With the pictures left out, write every entry down exactly.

* Stored data *
+-------+
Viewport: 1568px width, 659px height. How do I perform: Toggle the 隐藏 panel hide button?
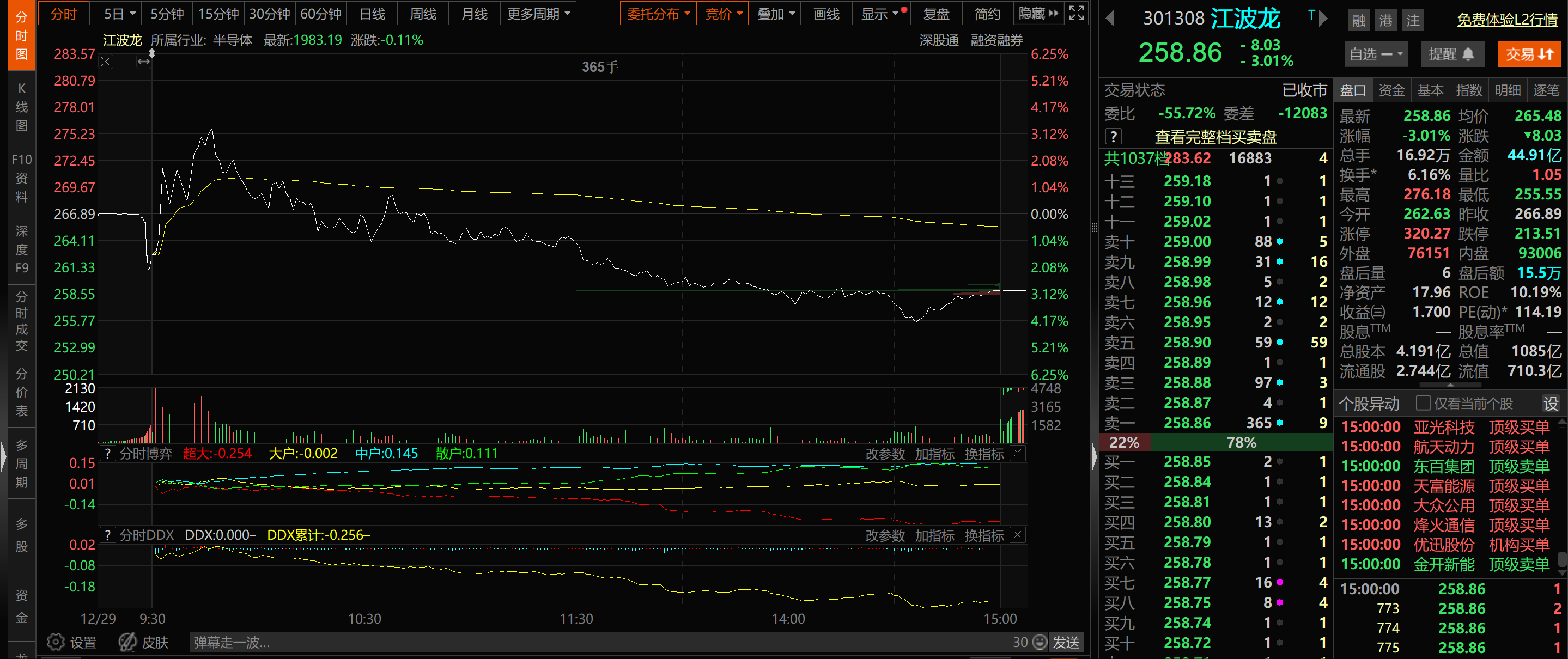click(1038, 14)

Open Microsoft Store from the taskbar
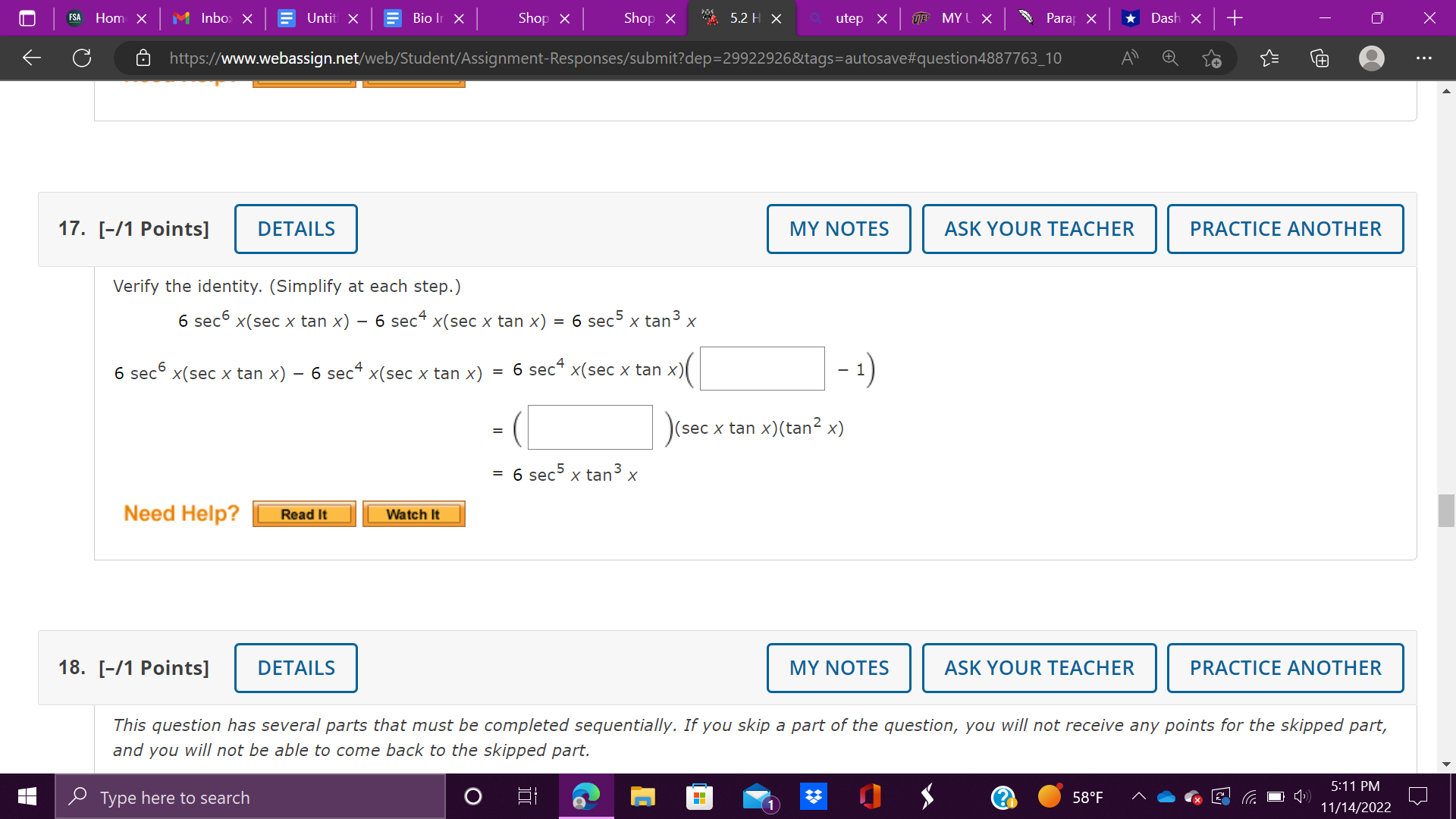point(699,796)
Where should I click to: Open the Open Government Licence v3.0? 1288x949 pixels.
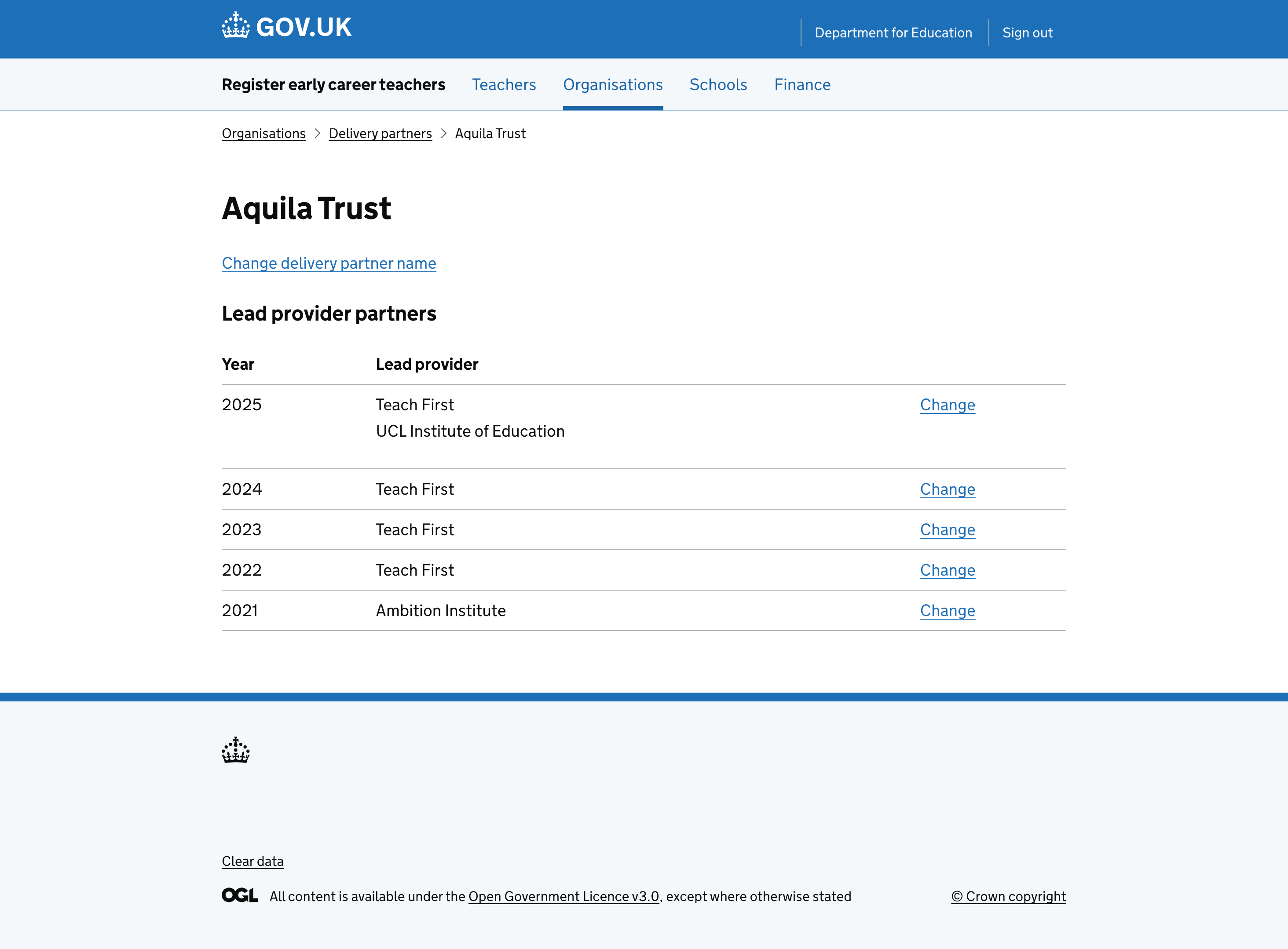(564, 896)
+-------+
* Response box *
Viewport: 1568px width, 659px height. How do I perform: Toggle the 隐藏 panel hide button?
click(1038, 14)

Open Microsoft Store from the taskbar
point(699,796)
Where should I click to: Open the Open Government Licence v3.0? 1288x949 pixels.
(564, 896)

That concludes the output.